Beitrag von closs » So 18. Okt 2015, 17:10

Savonlinna hat geschrieben:Entweder man ist fähig, in irgendeiner Weise zu vermitteln, was konkret in einem abläuft
Das ist eine GANZ andere Fragestellung.

Savonlinna hat geschrieben:Und für mich ist Definieren hier das Überflüssigste, was man machen kann.
Dann sollte man aber das Wort "Gott" ("gott-gläubig", etc.) tunlichst nicht verwenden, sondern einfach über seine eigenen inneren Vorgänge sprechen.

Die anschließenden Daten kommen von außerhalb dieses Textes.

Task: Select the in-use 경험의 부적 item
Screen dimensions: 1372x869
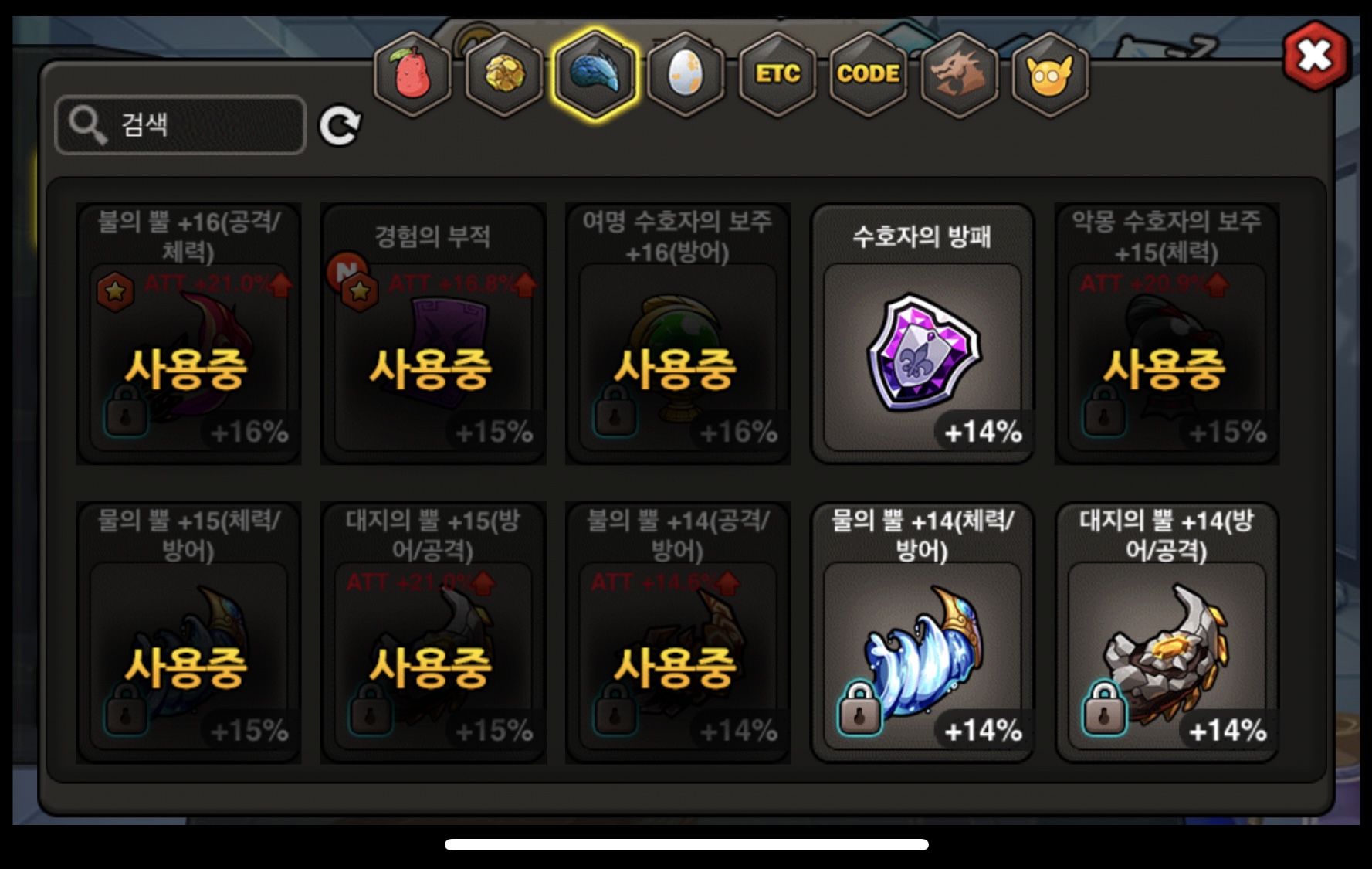Action: [x=433, y=333]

Savonlinna hat geschrieben:Kontrolliert die Dein Gott an der Grenze, ob die richtige Definition drauf steht?
Ganz und gar nicht. - An der Grenze wird die nord-koreanische Mutter, die mit Liebe und Leid ihre Kinder durchgebracht hat, aus meiner Sicht einen VIP-Stempel ;) bekommen, obwohl sie nie vom christlichen Gott etwas gehört hat.

Reden wir hier über einen Austausch von inneren Vorgängen unsererseits oder auf einer Meta-Ebene, von der aus wir nachdenken, was unter Gott oder Sein oder Wahrnehmung zu verstehen ist? - Zwei sehr interessante Themen - zwei komplett unterschiedliche Themen.